Exercise details
Identify each line below containing the string "computer" and copy it.

====== Data records ======

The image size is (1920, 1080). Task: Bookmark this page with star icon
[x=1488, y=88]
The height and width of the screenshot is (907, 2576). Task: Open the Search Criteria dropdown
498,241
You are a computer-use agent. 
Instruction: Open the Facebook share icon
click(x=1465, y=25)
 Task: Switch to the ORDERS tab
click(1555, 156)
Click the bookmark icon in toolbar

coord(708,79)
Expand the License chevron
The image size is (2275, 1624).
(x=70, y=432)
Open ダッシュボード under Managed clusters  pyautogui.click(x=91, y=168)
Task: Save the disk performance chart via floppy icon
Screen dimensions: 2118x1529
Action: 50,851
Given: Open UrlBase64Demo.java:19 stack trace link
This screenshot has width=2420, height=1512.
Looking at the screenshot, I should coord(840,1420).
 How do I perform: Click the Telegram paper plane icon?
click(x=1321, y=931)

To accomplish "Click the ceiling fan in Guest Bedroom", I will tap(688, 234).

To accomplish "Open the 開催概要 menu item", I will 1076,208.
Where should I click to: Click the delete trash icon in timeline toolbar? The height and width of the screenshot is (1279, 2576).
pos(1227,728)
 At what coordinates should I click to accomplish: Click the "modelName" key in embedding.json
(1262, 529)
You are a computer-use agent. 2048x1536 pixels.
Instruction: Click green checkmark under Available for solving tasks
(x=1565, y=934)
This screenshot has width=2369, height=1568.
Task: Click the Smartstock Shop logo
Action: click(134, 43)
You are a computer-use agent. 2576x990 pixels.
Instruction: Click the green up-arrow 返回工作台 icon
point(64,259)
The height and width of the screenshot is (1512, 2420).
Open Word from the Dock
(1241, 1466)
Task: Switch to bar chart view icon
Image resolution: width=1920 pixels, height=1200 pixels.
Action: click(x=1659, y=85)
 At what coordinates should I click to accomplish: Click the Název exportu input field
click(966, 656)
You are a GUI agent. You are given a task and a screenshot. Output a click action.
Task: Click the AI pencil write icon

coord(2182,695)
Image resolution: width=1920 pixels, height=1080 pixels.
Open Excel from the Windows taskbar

======

Answer space
You are a computer-use agent. 
You are a computer-use agent. 2048x1536 pixels.
You are a computer-use agent. 2576x990 pixels.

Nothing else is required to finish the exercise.